Optical design tolerances and analysis.

The lens design tolerancing process involves defining tolerances for different design parameters such that the lens system can be fabricated with reasonable precision while still maintaining acceptable performance. Briefly, a list of tolerance operands is defined in Zemax for every surface and tolerance of interest. Then, a Monte Carlo tolerance analysis is performed, and the results are analyzed. A tolerance operand can be, for example, a radius of curvature or glass thickness on a given surface. An acceptable deviation range from the nominal value, or tolerance, is then defined. For example, Supplementary Table 2 shows that the acceptable deviation in the glass thickness of the first lens element on surface 2 is ±5 μm from the nominal thickness (1.600 mm; Supplementary Table 1). The Monte Carlo analysis consists of adding deviations to the lens parameters specified by the tolerance operands, with the deviation (positive or negative) being a random value within the minimum/maximum range defined by that operand. Once all the deviations are added, the performance criterion of the lens system is calculated, typically as root-mean-square (RMS) spot size across the FOV (as in our analysis) or RMS wavefront error across the FOV (for systems close to the diffraction limit). This analysis is then repeated thousands of times (10,000 trials in our analysis), and percentile statistics are calculated to obtain yield. As shown in Supplementary Table 3, at 50% yield, one expects a 2.72-μm RMS spot size in the first field position (that is, the FOV center). This means that if the tolerances on each lens element and surface are followed, one expects the assembled lens system to have an RMS spot radius worse than 2.72 μm in the FOV center for 50% of the fabricated lenses. As such, the assessment of what constitutes acceptable performance was based on lens design experience. The tolerance values were chosen based on feedback from our lens fabricators (Optics Technology) about their capabilities and the ‘Worst Offenders’ output of the Monte Carlo analysis, which lists the tolerance operands individually producing the largest impact on the performance criterion. For example, glass thickness tolerance on surface 2 is ±5 μm, while glass thickness tolerance on surface 4 is ±25 μm. This is because the system’s performance is much more sensitive to deviations in glass thickness at surface 2 than at surface 4.

Optical filters.

Our macroscope uses a short-pass dichroic beamsplitter (FF496, Semrock) and primary (ET525/50m, Chroma Technology) and secondary emission filters (FF01-496/LP, Semrock). These filters were chosen to maximize the emission signal from the green fluorescent genetically encoded calcium indicator GCaMP, a calcium reporter in widespread use.

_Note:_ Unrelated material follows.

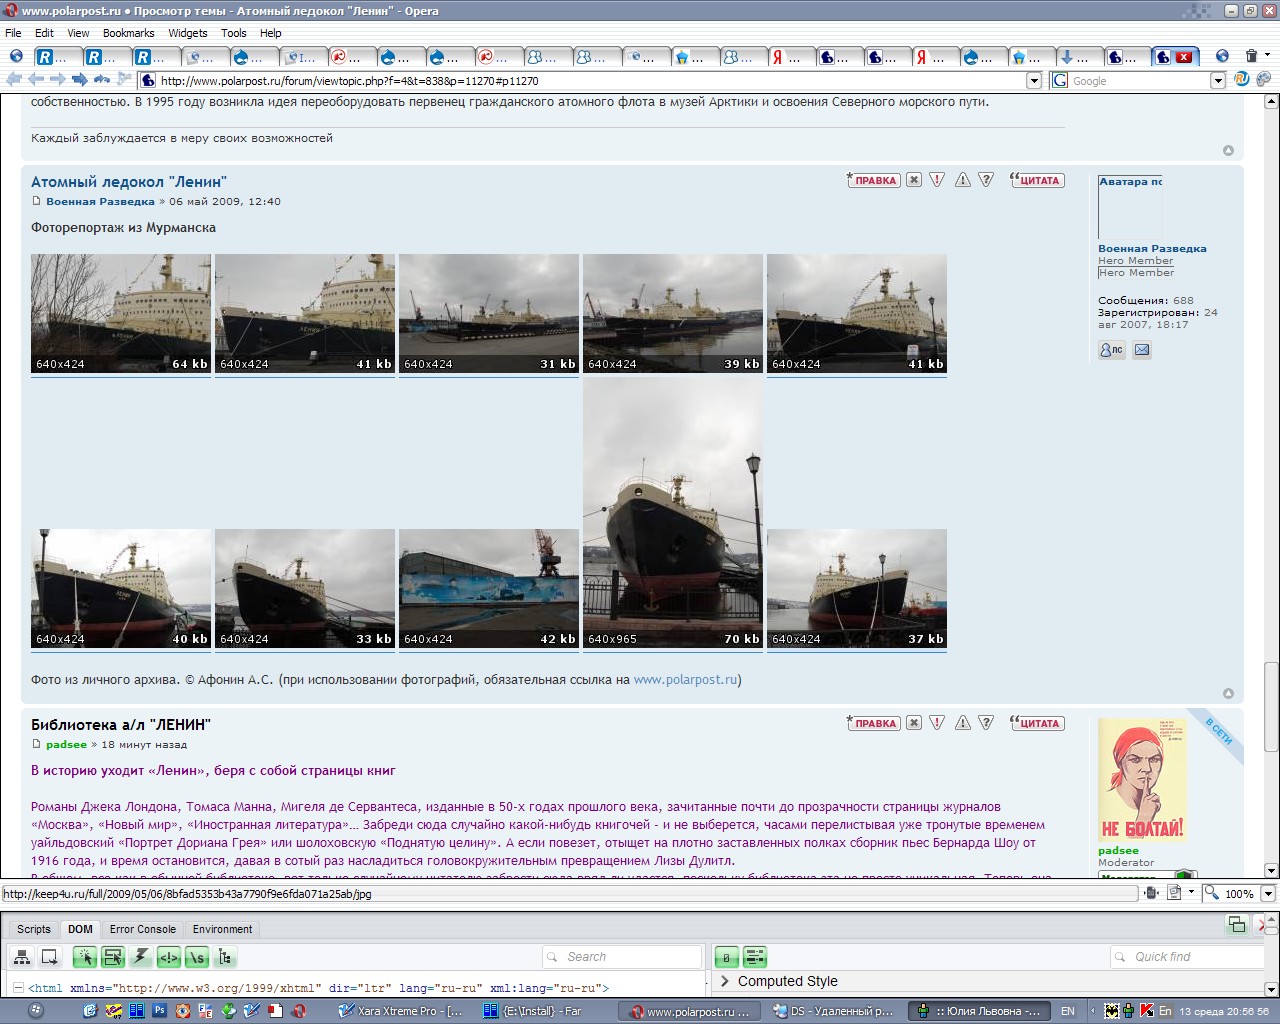Open the tall 640x965 ship thumbnail
This screenshot has height=1024, width=1280.
click(672, 514)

No excitation filter was necessary because we used a 473-nm DPSS laser as the excitation light source (MBL-FN-473, CNI Optoelectronics Technology).

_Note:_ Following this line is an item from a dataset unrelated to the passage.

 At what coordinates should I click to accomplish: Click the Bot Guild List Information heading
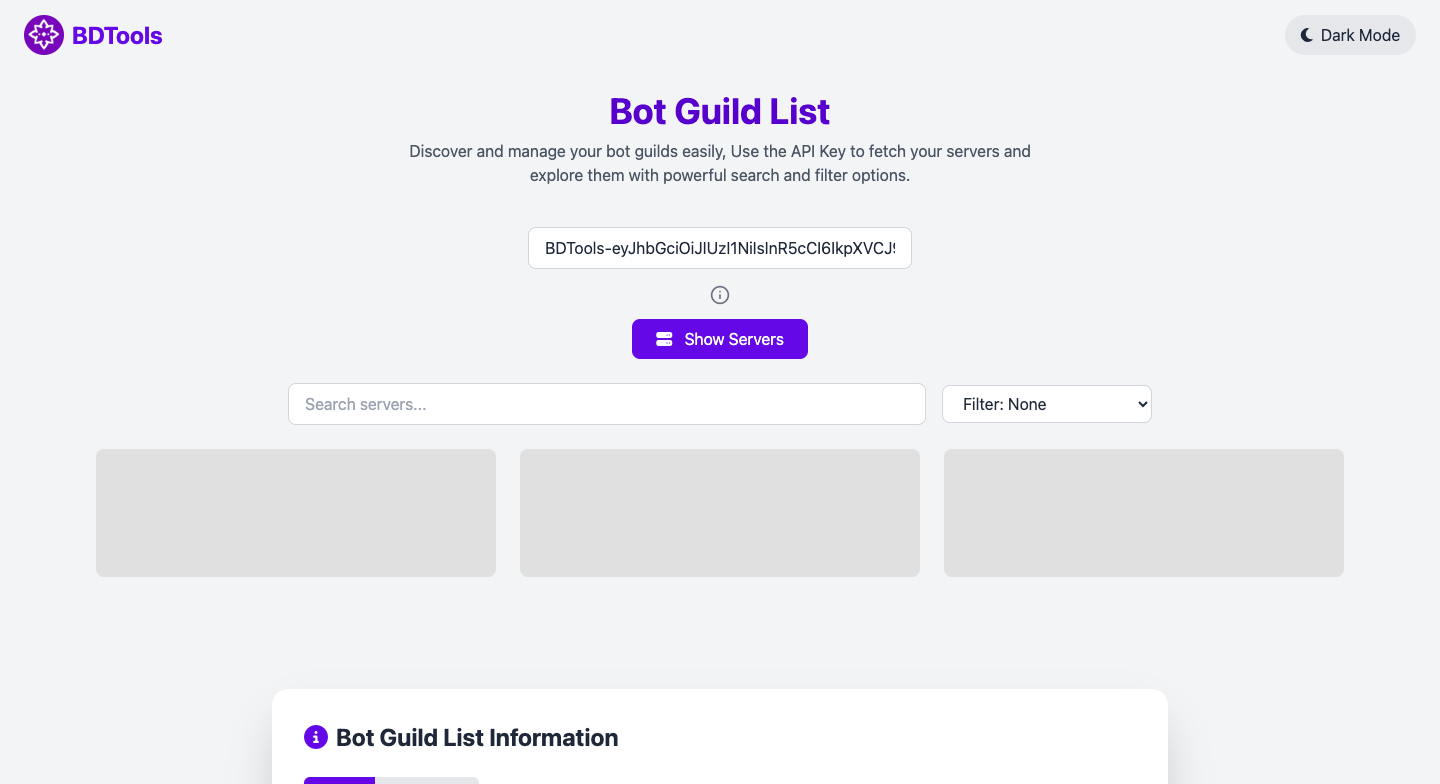(476, 737)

Note that standard interference-type filters are designed for a particular angle of incidence (45° for dichroic beamsplitters and 0° for emission filters), with a tolerance of around ±5–7°. To achieve a large FOV while maintaining reasonable device dimensions, we deliberately allowed a larger than usual principal ray incidence angle on the filters (±15°). Increasing the incidence angle widens the passband of interference filters while shifting it toward shorter wavelengths. In particular, for the 45° dichroic beamsplitter, placed in the center of the optical train, light on the side closer to the image sensor reflects at a larger angle than on the opposite side (60° and 30° incidence angles, respectively). This feature results in the dichroic beamsplitter’s spectral edge shifting by as much as ±25 nm around its nominal edge of λ = 491 nm (at 45° incidence). On the side closer to the image sensor, the beamsplitter’s spectral edge shifts to λ = 516 nm, rejecting more of the fluorescence signal, causing the corresponding image region to get darker. On the opposite side, the spectral edge shifts to λ = 466 nm, accepting more stray excitation light, causing a brighter image region with lower contrast. For emission filters, the increased incidence angle results in the acceptance of more stray excitation light. We solved the stray light problem by placing a secondary emission filter in front of the image sensor, blocking most stray excitation light. The primary and secondary emission filters are approximately located at conjugate planes and, therefore, complement each other in angular performance.

Optical fibers.

The excitation light was delivered to the macroscope using a flexible MMF with a 200-μm core and 0.22-NA (FG200UEA, Thorlabs; Sub-Miniature version A (SMA) connector on one end and 1.25-mm (LC) stainless steel ferrule on the other end connecting to the illumination module). To reduce laser speckle, we used a square-core fiber (FP150QMT, Thorlabs) and a device that generates time-dependent mode mixing within the MMF on a fast time scale through induced fiber bending (quick relative to the image acquisition speed). A square-core fiber was chosen because of its high degree of inherent mode mixing and near-isotropic mixing of modes over a large range of fiber-bend radii. A precision optical spacer and condenser lens (84–377, Edmund Optics) were used to collimate the illumination light. Note that optical fibers were chosen because they provide flexibility in coupling different light sources (for example, DPSS lasers and LEDs), providing unique opportunities for future all-optical interrogations of cellular activity in behaving animals.

Optomechanical design.

The macroscope housing was designed using CAD software (Autodesk Inventor Professional 2018) and included four modules (main body, sensor mount, illumination module and base plate). The main body houses the imaging optics and fluorescence filters, and the illumination module delivers the excitation light. The image sensor module mounts and provides heat dissipation for the CMOS sensor. The detachable base plate allows reproducible mounting, facilitating chronic imaging experiments. This modular design allows for modification of individual components without affecting the rest of the device (for example, to upgrade the image sensor, incorporate an integrated LED instead of a fiber-coupled laser or modify the base plate to pursue an alternative mounting strategy).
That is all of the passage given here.